Pandas how to interpolate or fillna missing price values for car makes?


I'm using this automobile dataset and I have doubt on which method to use to fill the missing price values. Is that even something that is worth worrying about since price is subjective?

Is it better to just drop these rows?

I was thinking I could calculate the mean price for each of the specific makes and fillna with it - would that give me a close enough interpolation of the missing values?

distinctNullMakes = automobile.loc[automobile.Price.isna() , 'Make'].unique()

for make in distinctNullMakes:
    mask = automobile.Make == make 
    mean = round(automobile.Price[mask].mean())
    automobile[mask] = automobile[mask].fillna(mean)

Also this piece of code doesn't look very elegant, is there a better way (obviously I'm a noob)?


Solution

  • Right there is a whole discussion to be had on replacing missing with a mean score or the median score (think net worth at a company and add in Jeff Bazos from amazon, it will move the mean but not the median).

    With that discussion done and deciding on the mean, how to do it in a neater pythonic way would be? This is done in a one-line function below that does five things in order.

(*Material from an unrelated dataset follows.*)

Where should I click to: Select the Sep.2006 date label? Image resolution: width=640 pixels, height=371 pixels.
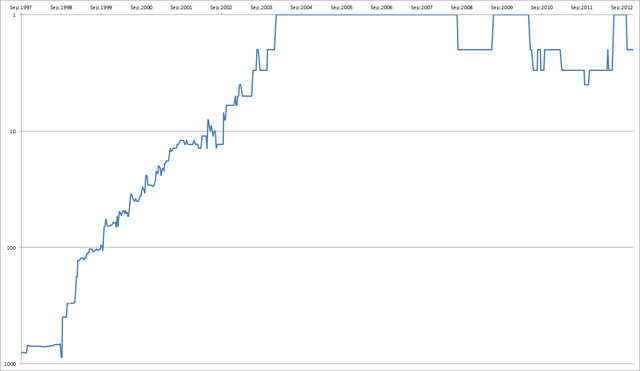coord(381,7)
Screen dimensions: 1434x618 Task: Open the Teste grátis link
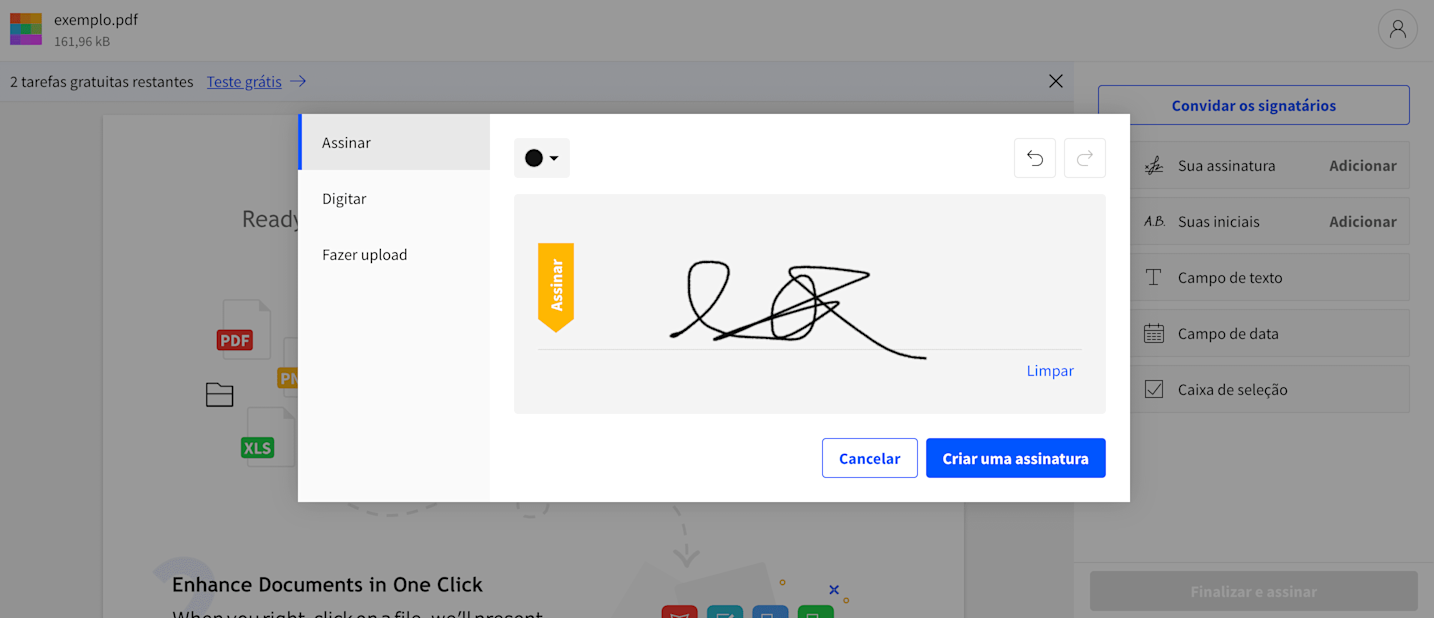point(244,82)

    Groupby + Apply + Lambda + Fillna + Mean

    automobile['Price']=automobile.groupby('Make')['Price'].apply(lambda x:x.fillna(x.mean()))
    

    which is a bit shorter though achieves the same as above. The main thing it does is remove the loop for the make and does it implicitly allowing the code underlying pandas to vectorize the result.

    if you wanted to group by more than one item (like 'make' and 'body type') then change the groupby('Make') to groupby(['Make','BodyType')